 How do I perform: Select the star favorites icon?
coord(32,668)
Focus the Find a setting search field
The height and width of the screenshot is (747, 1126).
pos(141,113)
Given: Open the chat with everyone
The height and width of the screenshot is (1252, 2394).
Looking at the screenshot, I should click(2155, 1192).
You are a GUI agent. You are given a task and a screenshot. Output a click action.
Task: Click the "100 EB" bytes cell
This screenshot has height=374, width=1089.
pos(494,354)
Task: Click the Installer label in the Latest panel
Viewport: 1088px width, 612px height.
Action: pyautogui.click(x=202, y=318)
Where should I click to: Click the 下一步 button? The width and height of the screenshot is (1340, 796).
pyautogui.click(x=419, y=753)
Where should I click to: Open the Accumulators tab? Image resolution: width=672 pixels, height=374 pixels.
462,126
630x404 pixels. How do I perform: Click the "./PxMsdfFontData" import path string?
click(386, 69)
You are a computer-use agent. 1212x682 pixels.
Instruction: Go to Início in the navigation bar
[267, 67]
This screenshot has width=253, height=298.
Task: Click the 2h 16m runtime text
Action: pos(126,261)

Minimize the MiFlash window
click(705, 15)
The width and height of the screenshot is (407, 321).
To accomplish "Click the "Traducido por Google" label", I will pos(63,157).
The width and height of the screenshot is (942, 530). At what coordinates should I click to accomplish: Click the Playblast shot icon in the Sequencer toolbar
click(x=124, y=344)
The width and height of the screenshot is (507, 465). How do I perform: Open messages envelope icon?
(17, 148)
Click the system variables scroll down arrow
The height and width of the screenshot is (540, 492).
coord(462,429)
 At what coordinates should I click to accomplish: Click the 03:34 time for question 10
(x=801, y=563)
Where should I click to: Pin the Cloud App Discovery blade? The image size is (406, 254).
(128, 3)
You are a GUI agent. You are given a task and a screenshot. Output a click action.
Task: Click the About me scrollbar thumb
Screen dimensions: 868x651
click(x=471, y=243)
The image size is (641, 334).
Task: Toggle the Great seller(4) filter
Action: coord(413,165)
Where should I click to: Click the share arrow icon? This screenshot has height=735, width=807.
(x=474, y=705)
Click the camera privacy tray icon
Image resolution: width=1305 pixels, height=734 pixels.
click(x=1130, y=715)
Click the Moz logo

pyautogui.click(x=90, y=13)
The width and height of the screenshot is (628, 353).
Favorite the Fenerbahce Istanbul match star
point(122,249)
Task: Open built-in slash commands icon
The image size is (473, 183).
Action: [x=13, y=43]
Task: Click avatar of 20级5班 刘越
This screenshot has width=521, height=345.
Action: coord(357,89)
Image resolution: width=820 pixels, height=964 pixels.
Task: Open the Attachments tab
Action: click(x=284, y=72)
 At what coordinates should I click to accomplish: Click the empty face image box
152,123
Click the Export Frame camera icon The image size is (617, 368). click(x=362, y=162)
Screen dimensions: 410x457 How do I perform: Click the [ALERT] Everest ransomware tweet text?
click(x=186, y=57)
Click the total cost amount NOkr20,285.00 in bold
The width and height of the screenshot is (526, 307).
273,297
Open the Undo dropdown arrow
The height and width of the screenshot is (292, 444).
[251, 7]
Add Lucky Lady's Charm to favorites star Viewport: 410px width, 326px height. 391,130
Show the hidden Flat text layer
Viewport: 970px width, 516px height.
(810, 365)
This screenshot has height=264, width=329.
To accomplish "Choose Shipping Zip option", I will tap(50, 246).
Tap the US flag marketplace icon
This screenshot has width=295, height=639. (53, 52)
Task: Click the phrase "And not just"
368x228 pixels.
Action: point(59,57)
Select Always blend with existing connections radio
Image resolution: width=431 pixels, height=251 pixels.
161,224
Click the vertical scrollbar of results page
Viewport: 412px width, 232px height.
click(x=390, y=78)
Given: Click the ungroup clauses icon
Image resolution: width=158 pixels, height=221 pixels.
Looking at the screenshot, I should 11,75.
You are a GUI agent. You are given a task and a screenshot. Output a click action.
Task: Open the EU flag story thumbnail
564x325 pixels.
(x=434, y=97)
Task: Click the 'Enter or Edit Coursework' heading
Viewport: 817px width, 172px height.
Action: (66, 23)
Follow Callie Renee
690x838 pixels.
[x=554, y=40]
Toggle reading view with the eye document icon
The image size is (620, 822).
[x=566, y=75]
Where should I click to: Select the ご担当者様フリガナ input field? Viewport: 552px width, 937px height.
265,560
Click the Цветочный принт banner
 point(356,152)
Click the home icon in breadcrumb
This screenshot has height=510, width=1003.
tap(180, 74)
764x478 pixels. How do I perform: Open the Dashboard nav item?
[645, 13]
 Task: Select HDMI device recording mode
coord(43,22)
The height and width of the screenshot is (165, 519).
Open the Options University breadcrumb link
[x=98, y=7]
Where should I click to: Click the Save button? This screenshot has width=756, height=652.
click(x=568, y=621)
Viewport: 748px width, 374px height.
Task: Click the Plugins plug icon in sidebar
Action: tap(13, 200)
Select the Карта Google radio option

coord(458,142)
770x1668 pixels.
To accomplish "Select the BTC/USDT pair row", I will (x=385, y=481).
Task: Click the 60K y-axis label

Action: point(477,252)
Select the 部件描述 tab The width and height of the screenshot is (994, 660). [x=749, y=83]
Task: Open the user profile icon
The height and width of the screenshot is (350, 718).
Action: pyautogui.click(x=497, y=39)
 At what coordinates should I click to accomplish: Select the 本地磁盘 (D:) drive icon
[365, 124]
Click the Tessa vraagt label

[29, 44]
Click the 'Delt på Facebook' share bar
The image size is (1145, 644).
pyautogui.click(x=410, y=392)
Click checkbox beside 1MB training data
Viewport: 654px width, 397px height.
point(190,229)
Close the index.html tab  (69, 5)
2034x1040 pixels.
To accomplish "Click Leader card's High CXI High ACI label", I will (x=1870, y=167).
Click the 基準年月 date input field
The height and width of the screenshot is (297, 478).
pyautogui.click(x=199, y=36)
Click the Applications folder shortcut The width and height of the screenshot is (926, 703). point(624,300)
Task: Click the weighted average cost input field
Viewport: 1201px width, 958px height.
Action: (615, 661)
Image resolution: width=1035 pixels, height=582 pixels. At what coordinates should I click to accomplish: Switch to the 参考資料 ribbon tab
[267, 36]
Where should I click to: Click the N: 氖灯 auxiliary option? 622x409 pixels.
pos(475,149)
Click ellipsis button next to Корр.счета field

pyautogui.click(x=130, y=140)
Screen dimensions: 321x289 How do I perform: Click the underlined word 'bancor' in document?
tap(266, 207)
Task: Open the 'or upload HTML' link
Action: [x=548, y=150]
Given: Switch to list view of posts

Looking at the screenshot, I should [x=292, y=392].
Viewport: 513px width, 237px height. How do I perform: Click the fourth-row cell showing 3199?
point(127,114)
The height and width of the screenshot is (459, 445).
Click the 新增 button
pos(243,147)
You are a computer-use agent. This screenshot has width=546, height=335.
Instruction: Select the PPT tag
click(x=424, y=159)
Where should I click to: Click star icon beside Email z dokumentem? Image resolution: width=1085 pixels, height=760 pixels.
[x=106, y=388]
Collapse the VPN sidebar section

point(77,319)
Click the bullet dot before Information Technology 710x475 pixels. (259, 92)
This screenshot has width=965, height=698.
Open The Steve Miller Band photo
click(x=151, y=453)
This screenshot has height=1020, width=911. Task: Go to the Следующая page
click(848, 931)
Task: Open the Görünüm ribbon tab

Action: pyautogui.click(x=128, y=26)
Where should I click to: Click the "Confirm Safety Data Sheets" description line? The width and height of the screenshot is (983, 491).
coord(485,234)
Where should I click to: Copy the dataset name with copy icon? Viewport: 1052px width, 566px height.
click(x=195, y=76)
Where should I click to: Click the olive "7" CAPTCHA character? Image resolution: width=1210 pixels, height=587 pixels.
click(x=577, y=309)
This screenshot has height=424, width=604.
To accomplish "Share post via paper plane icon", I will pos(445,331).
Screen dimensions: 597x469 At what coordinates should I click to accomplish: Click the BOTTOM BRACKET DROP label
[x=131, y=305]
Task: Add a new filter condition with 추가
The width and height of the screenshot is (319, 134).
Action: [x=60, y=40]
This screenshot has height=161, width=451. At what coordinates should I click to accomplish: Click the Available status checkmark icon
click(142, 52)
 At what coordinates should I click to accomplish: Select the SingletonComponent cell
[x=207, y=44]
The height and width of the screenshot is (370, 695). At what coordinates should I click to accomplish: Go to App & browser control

- - - -

» What the exercise asks:
In the data above, start at the line that has "The height and width of the screenshot is (165, 519).", stop after the line that has "770x1668 pixels.", and print every line in between exactly as it stands.

» Response:
The height and width of the screenshot is (165, 519).
Open the Options University breadcrumb link
[x=98, y=7]
Where should I click to: Click the Save button? This screenshot has width=756, height=652.
click(x=568, y=621)
Viewport: 748px width, 374px height.
Task: Click the Plugins plug icon in sidebar
Action: tap(13, 200)
Select the Карта Google radio option

coord(458,142)
770x1668 pixels.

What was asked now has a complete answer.